Inside the sandbox, dockerd creates its own docker0 bridge. Container-to-container networking, port publishing inside the VM (docker run -p 8080:80 ...), and DNS for container names all work normally. The bhatti-level publish (bhatti publish dev -p 8080) targets the sandbox’s host-side port; if a container binds to 0.0.0.0:8080 inside, it’s reachable.

SymptomCauseFix
docker run hangs / dial unix /run/systemd/private in logsdaemon.json missing or wrong cgroup drivercat /etc/docker/daemon.json should say cgroupfs; if not, write it and systemctl restart docker
docker buildx: unknown commanddocker-buildx-plugin not installed (very old image)sudo apt-get install -y docker-buildx-plugin or sudo bhatti update --tiers docker on the server
tonistiigi/binfmt --install all reports success but cross-arch builds fail/proc/sys/fs/binfmt_misc not mounted (very old lohar)Verify with `mount
permission denied on /var/run/docker.sock from bhatti execsocket mode regressed after systemctl restart docker and ExecStartPost didn’t firesystemctl status docker to confirm active; if active but socket is 0660, the drop-in is missing — check /etc/systemd/system/docker.service.d/bhatti.conf
docker run … fails with iptables errorsalternatives switched to nftre-set to legacy (see Networking)
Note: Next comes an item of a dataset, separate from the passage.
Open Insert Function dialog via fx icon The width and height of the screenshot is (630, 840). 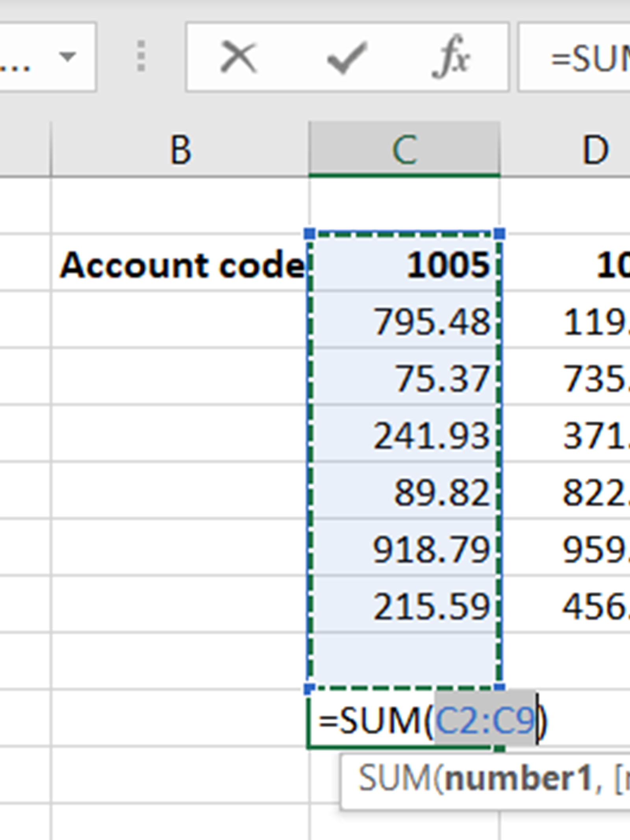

Cross-arch container runs but exits with exec format errorqemu handler not registered for that archre-run tonistiigi/binfmt --install all; check ls /proc/sys/fs/binfmt_misc/ for qemu-<arch>
docker.service repeatedly entering “activating”dockerd not sending READY=1 (Type=notify) — usually a containerd issuesystemctl status containerd; check journalctl -u containerd
Workload--cpus--memory
docker run of small images (hello-world, alpine tools)22048
Light compose stacks (3–5 small services)2–42048–4096
buildx build of a typical app image44096
Cross-arch buildx build with qemu emulation44096–8192
Heavy CI builds (large dependency graphs, native compilation)88192+

Memory matters more than CPU for most builds — overlayfs page cache, build context, and intermediate layers all live in the guest. dockerd itself runs comfortably in 256 MB; anything above that is your workload.